**Ausgangstext:**
========================================================================
Zweitausend Jahre später, zu Beginn des 17. Jahrhunderts, sah der englische Staatstheoretiker Thomas Hobbes die Sache eher pessimistisch: Im Naturzustand sei der Mensch immer ungerecht, er sei des anderen Menschen Wolf: „Homo homini lupus est.“ Nur durch Klugheit könne sich der Mensch aus diesem Zustand befreien. Abermals einige Jahrzehnte später – der Kapitalismus war schon ein Silberstreif am Horizont – definierte der schottische Ökonom David Hume den Schutz des Eigentums als oberstes Prinzip der Gerechtigkeit. Bei dessen Verteilung solle allein das Leistungsprinzip gelten, weil dies das Gesamtwohl der Gesellschaft am besten fördere.

Das Leistungsprinzip? Darauf können sich wohl weder Schrempp noch Reichhold oder Elsner und schon gar nicht Stan

O’Neal, der Ex-Boss von Merrill-Lynch, berufen: Der produzierte zuerst 5,7 Milliarden Euro Verlust und zog sich dann mit 113 Millionen Euro ins Privatleben zurück.

Die meisten dieser gewaltigen Summen sind das Ergebnis steuerschonender Tüfteleien, die zu Zeiten von Hobbes, Hume oder gar Aristoteles noch lange nicht ersonnen waren. Das Grundgehalt spielt dabei eine weit geringere Rolle als Bonus-Regelungen, Pensionsverträge und „Stock Option“-Programme: Dabei werden den Managern Optionen zugeteilt, die den Erwerb von Aktien zu einem im Vorhinein festgelegten Preis ermöglichen. Steigt der Kurs über diesen Preis, kann der Manager den Vorteil lukrieren. Besonders günstig: Diese Gewinne sind seit 2003 – Finanzminister Karl-Heinz Grasser sei Dank – mit dem halben Steuersatz belegt.
========================================================================
**Datenauszug:**
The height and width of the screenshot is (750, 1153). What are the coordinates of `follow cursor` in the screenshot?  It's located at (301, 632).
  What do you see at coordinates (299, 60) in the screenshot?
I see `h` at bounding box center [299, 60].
========================================================================
**Schriftliche Aufgabe A:**
Stimmen diese Aussagen mit dem Ausgangstext überein? Antworte jeweils mit Ja oder Nein und zitiere die entscheidende Stelle wörtlich.
(i) Hobbes hielt den Menschen im Naturzustand für gerecht.
(ii) Hume sah im Schutz des Eigentums das oberste Prinzip der Gerechtigkeit.
(iii) Das Grundgehalt spielt bei den Summen eine größere Rolle als Bonus-Regelungen.
**Schriftliche Aufgabe B:** Seit welchem Jahr gilt für die Gewinne aus den Aktienoptionen laut Ausgangstext der halbe Steuersatz?
Die Zeilen haben mit dem Ausgangstext nichts zu tun.

**Lösung A:**
(i) Nein: „Im Naturzustand sei der Mensch immer ungerecht“
(ii) Ja: „definierte der schottische Ökonom David Hume den Schutz des Eigentums als oberstes Prinzip der Gerechtigkeit“
(iii) Nein: „Das Grundgehalt spielt dabei eine weit geringere Rolle als Bonus-Regelungen“

**Lösung B:** Seit 2003.